What then? Unlike in Turkey, the armed forces here take pride in the fact that they don’t need to guarantee democracy through domestic force; indeed, the fact that they don’t is why our democracy works as well as it does. But if an order is illegal, and insanely so, what then? Do they refuse the order and go against the basis of their existence? Do they do something illegal, which is also a betrayal of their values, because then it means that the military isn’t loyal to the US, but just its temporary and titular head? What happens? Which betrayal is worse? And at what point do they enact the ultimate betrayal in the name of the country: that is, a legitimate overthrowing of civilian power?
I loathed George W. Bush, but it would never have come to this, even with all the illegal stuff he did. It was quantitatively different. These were war crimes in the normal contour of a war. That’s not an excuse, and I think he should be in prison. But he didn’t have a chance at legitmately provoking the armed forces into making such a cruel and unprecedent decision.

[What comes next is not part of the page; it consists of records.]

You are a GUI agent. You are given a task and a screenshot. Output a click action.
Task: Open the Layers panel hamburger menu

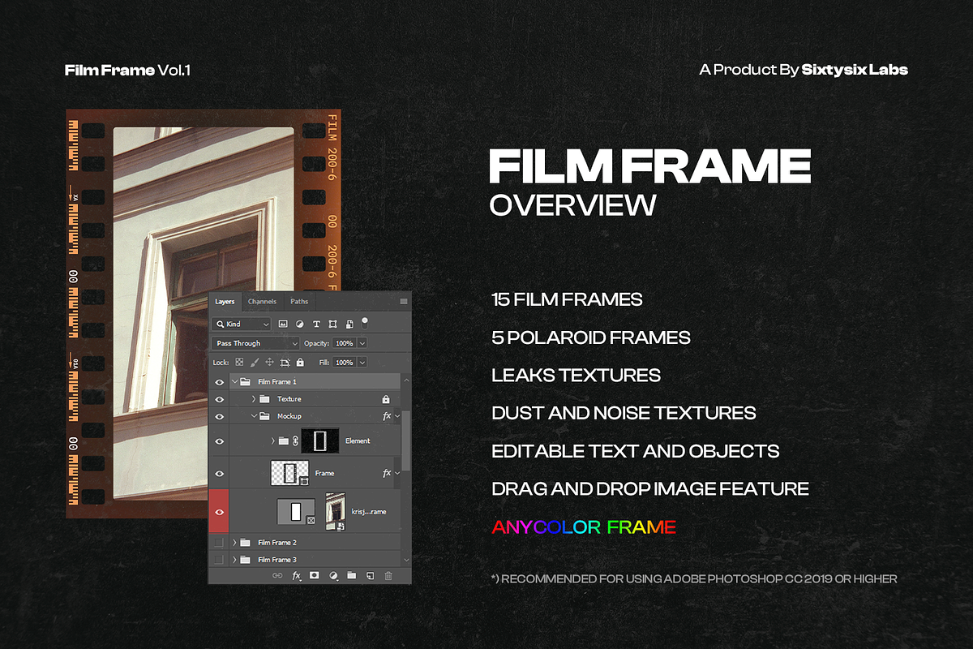[x=404, y=302]
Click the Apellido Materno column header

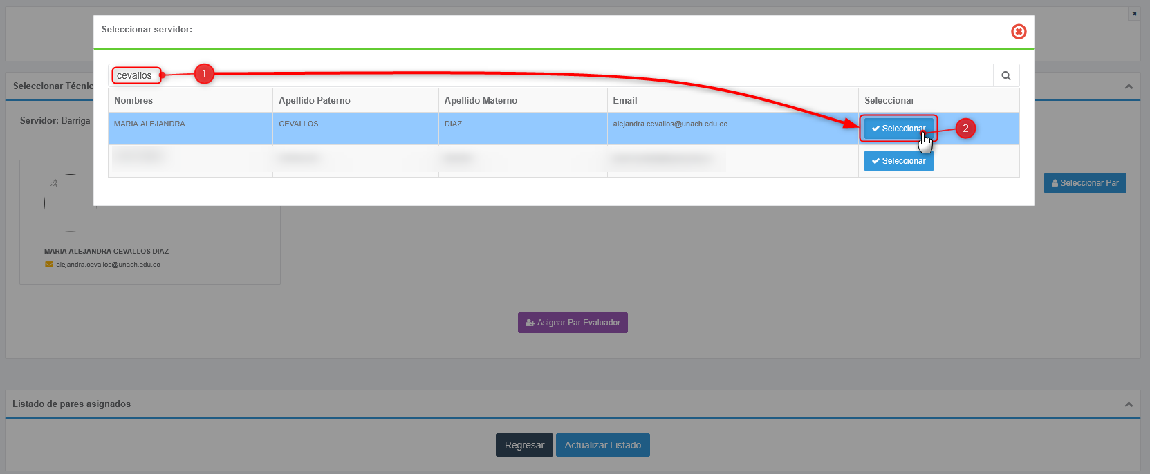click(481, 100)
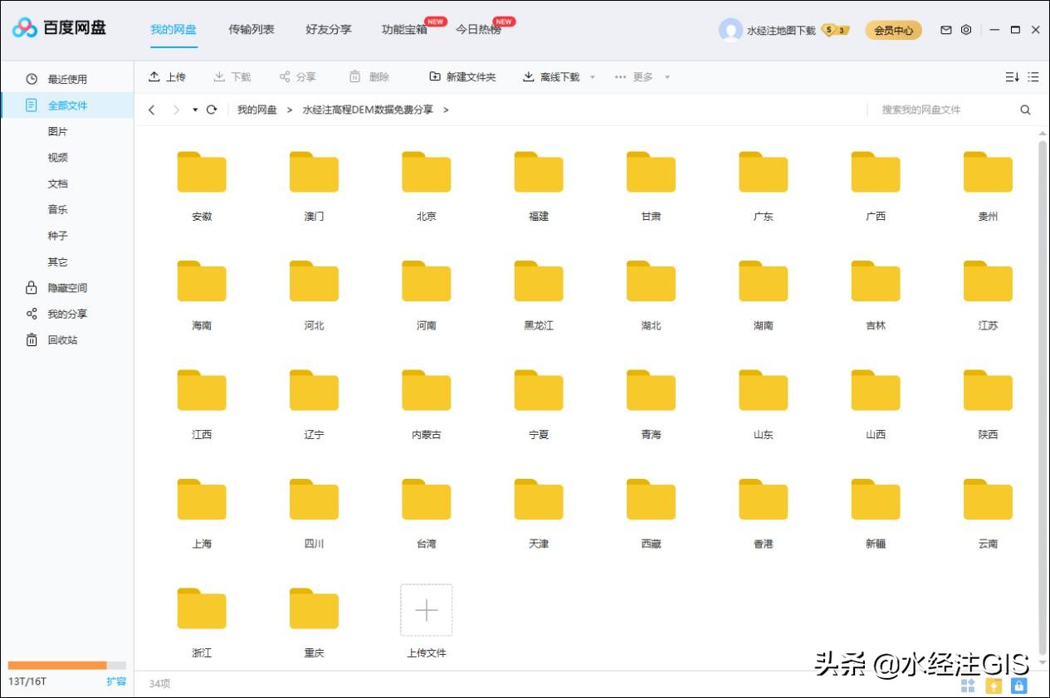Open the 今日热榜 tab
The height and width of the screenshot is (698, 1050).
pyautogui.click(x=480, y=29)
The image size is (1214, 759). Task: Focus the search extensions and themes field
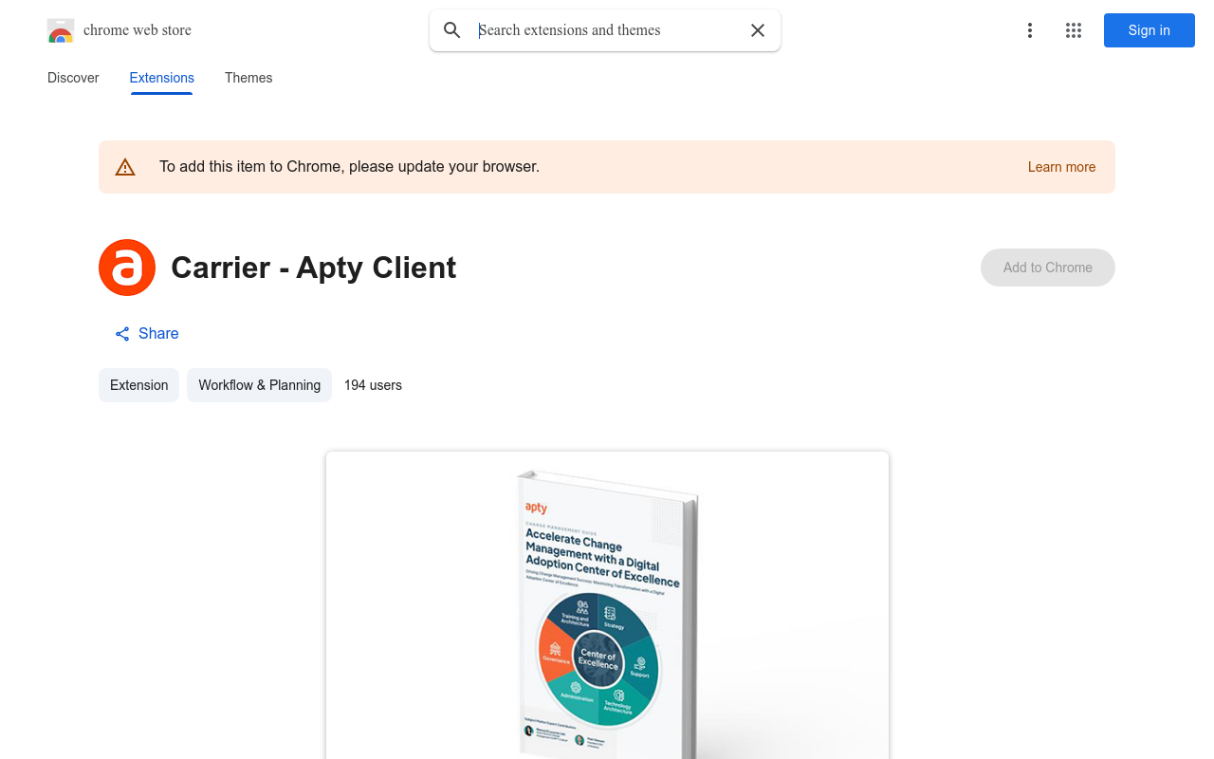pyautogui.click(x=607, y=30)
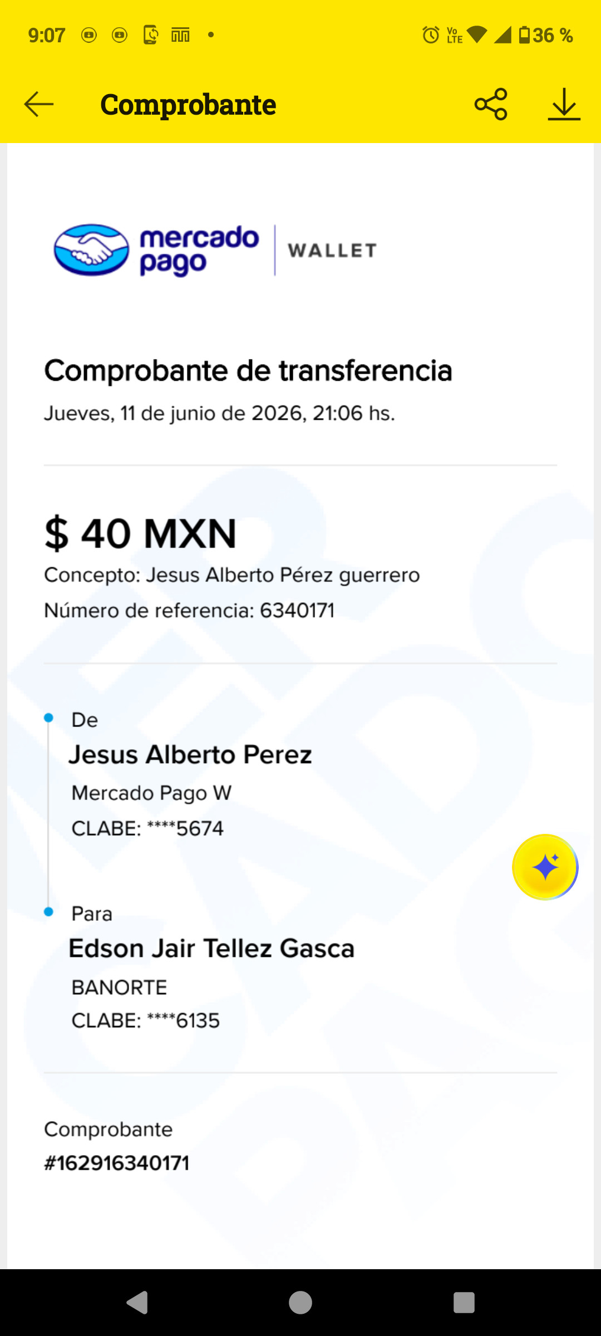Tap the Mercado Pago handshake logo

(91, 250)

The crisis can come because Donald Trump is a fascist, and think he can and should rule like one. He has no respect for the rule of law, and believes that everything is his toy, and should be used for his greater glory. He feels that civilian control of the military means that they should be loyal to him. That’s not what we are about. The result of this collision is impossible to know. But if he is elected, you can be sure it is coming, and it will be unlike any crisis we’ve faced since the Civil War.